## READING PASSAGE
--
Bobby Trivigno, UMass hockey seniors leave a lasting impact

  • Boston 03/25/22 NCAA Regional Tournament- UMass vs Minnesota- Massachusetts forward Bobby Trivigno (8) best checked hard by Minnesota’s Matthew Knies in the 2nd period. John Tlumacki/Globe Staff (sports) JOHN TLUMACKI--THE BOSTON GLOBE VIA AP

  • UMass senior Bobby Trivigno, right, played his last game for the Minutemen in Friday's NCAA Tournament loss against Minnesota. THOM KENDALL/UMASS ATHLETICS—THOM KENDALL FOR UMASS ATHLETICS

Staff Writer
Published: 3/25/2022 11:43:47 PM

WORCESTER – Greg Carvel wrapped his arms around Bobby Trivigno before he stepped off the ice for the last time as a Minuteman. UMass had just lost 4-3 to Minnesota in the first round of the NCAA Tournament in overtime Friday night at the DCU Center.

Trivigno, UMass’ senior captain,  hugged every one of his teammates before they entered the tunnel while Carvel waited. It’s his job to be the last one off the ice.

“Regardless of the situation, you’ve got to be the best captain you can be. Obviously everyone was really upset after the game, but we stay together,” Trivigno said. “I absolutely loved leading these guys. I love this group. … I don’t know if I’ll ever play with my best friends again.”

Carvel let him linger in that moment a little longer. They didn’t say much. Everything one could say in that moment had been uttered over four years of transforming a punch line to a powerhouse. 

“When we got to UMass, it was a mess and nobody understands what we’ve gone through to get here. It was the character of this senior class that really changed things,” Carvel said. “Nobody more so than Bobby. Bobby embodied what we’re trying to be. Chip on our shoulder. Prove the world wrong. That was our only choice as a program.”
--
## ENTRIES SUPPLIED
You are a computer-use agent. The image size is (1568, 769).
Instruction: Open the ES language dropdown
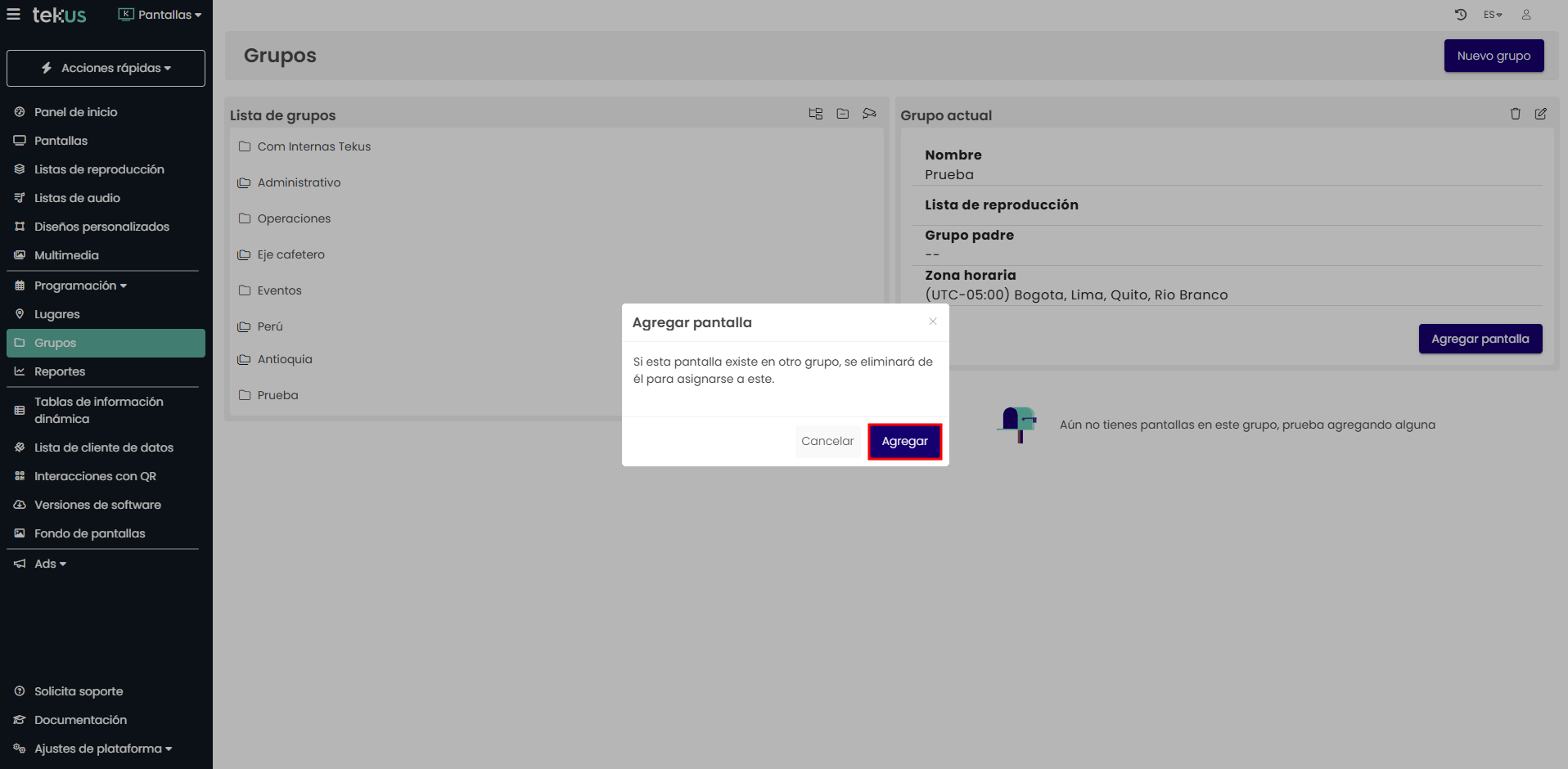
--
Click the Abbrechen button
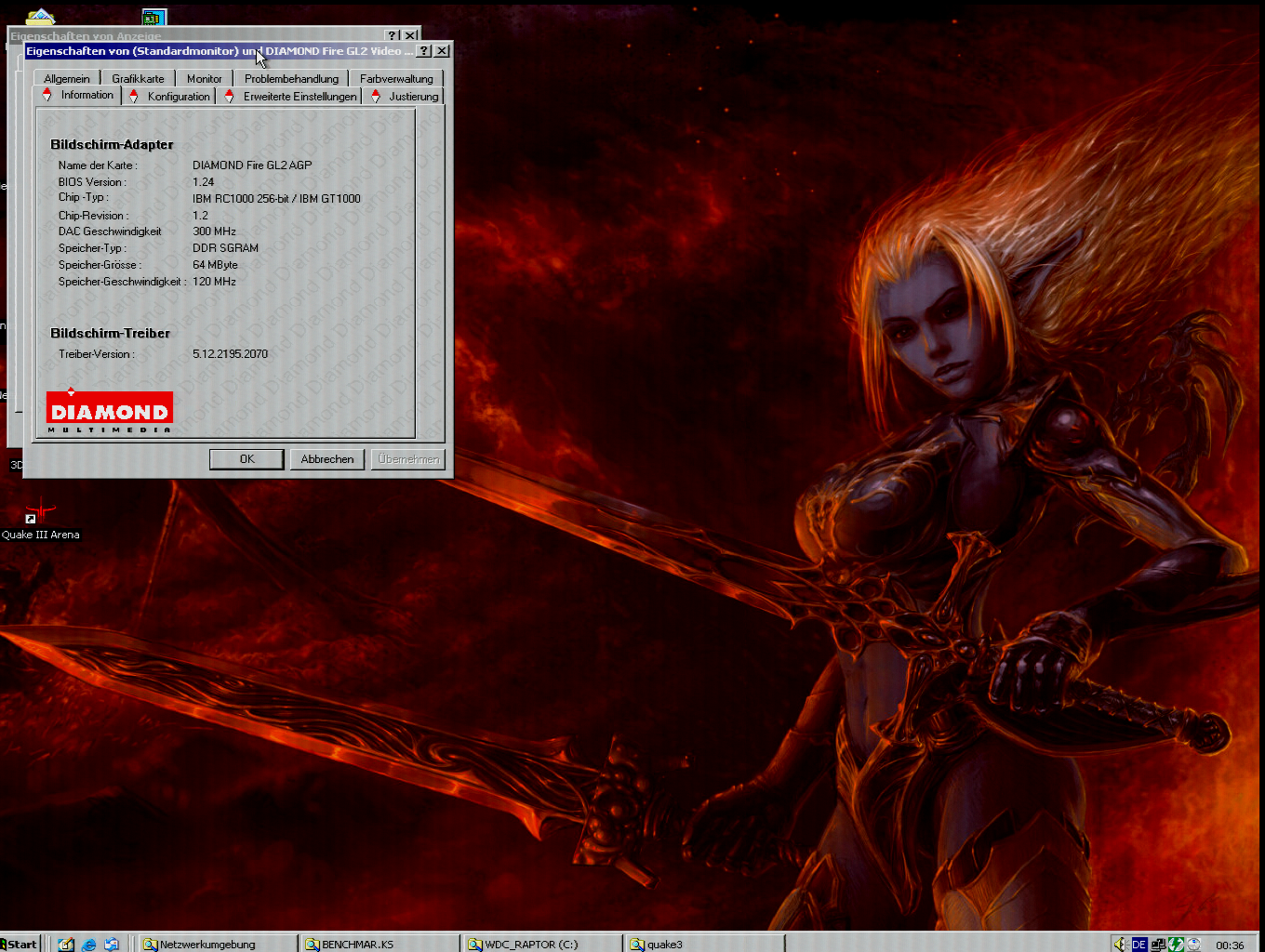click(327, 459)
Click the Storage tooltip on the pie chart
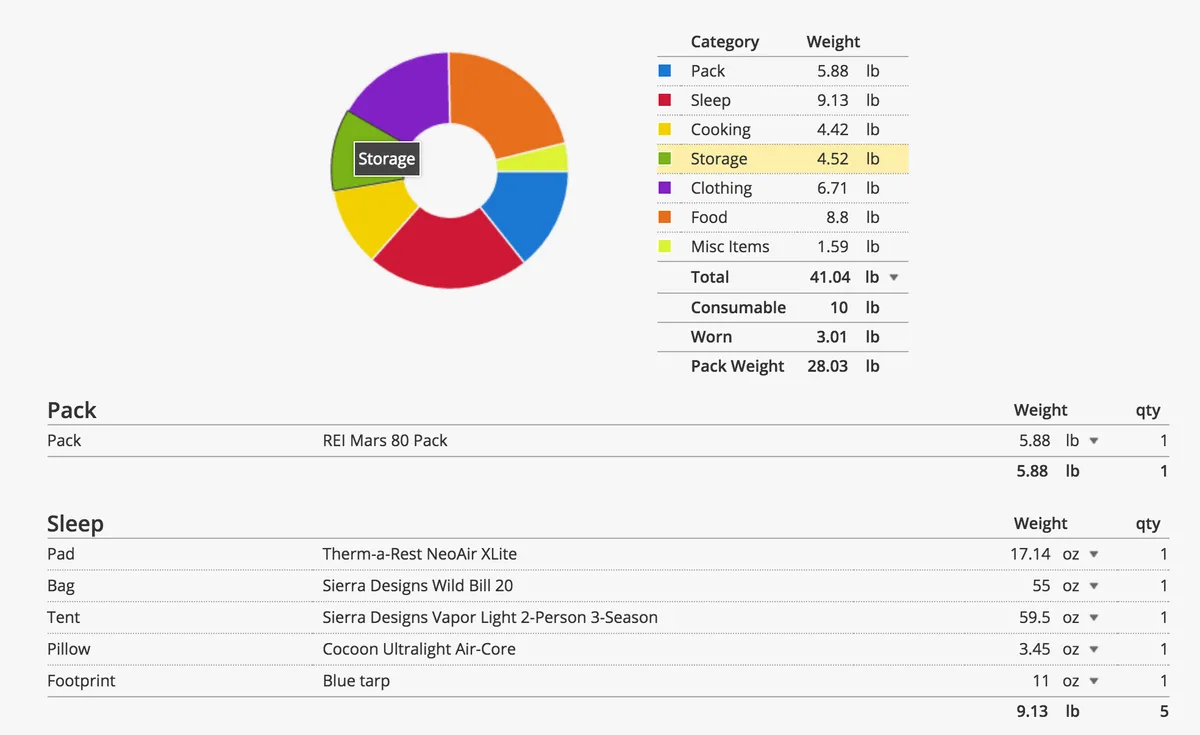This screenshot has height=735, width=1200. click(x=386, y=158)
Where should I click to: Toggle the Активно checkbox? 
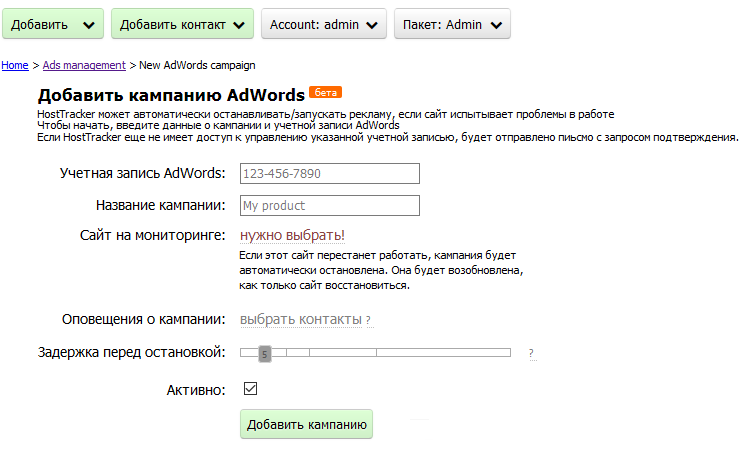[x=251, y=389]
--
## PROMPT 1
Answer these questions about the UMass hockey article, one per line:
(a) By what score did UMass lose to Minnesota, and in what period was the game decided?
(b) In what venue was the game played?
(c) Which player did Carvel say "embodied what we're trying to be"?
## PROMPT 2
Continue the UMass hockey article from its last sentence.

## WRITTEN RESPONSE 1
(a) 4-3, in overtime
(b) The DCU Center
(c) Bobby Trivigno

## WRITTEN RESPONSE 2
Trivigno’s class, which was eight strong when they arrived at UMass and is down to just four now, arrived in Amherst after a .500 season. The one before that featured just five wins. Two of the eight left the program, while Marc Del Gaizo and Filip Lindberg went pro after last season.

The four who stayed (Anthony Del Gaizo, Colin Felix, Ty Farmer and Trivigno) were present for the entirety of the greatest four-year stretch in UMass hockey history. They won a Hockey East regular season title and reached the national championship game as freshmen. Their sophomore year was cut short right before the postseason began by the outset of the COVID-19 pandemic, but UMass won 21 games and was a top-10 team. Last year featured the team’s first Hockey East tournament title and first national championship. This season saw the Minutemen defend the conference championship and reach their third straight NCAA Tournament (fourth overall).

They finished 94-38-8. That’s more wins than in the eight years that preceded their arrival.

“I don’t think either of us came in here like, we’re going to be a national powerhouse all four years,” Anthony Del Gaizo said. “It definitely exceeded my expectations. I’m so proud of what we accomplished. It was a great four years.”

UMass was recruiting a different caliber of player in Carvel’s first two years. It was harder to attract NHL prospects, so he, assistant Jared DeMichiel and (current Maine coach) Ben Barr sought character and grit. Trivigno was everything they wanted. All of 140 pounds as a freshman, he bowled over the opposition and didn’t back down from anyone.

“That’s the guy. This guy’s gonna lead us,” Carvel said. “He’s all everything last year. He came back, and I think he came back for the right reasons. It’s refreshing to me.”

Trivigno’s ascent mirrors the one UMass made. He didn’t have any other scholarship offers coming out of Setauket, N.Y. He was primarily a pest as a freshman and blossomed into an All-American, a Hockey East Player of the Year, a two-time Walter Brown award winner and a Hobey Baker finalist. His assist in Friday’s game broke a tie to make him UMass’ all-time scoring leader in the Hockey East era with 131 points. Technically he’s fourth all-time, but the three players ahead of him all played at least one season against Division II competition.

“I like coaching at UMass because it attract kids that are like me, blue collar, work for everything in your life. Nothing comes easy. Bobby Trivigno is exactly that,” Carvel said. “That’s why I coach. Winning’s great. Winning’s fun, but we get judged by it way too much. The kids in the locker room know what they got for four years, and I’m always proud of that.”

When Carvel finally let Trivigno go into the tunnel and step off the ice for the final time wearing ‘Massachusetts’ on his chest, he wasn’t flooded with sadness. They’d accomplished more than they could dream at UMass and built a foundation for the future.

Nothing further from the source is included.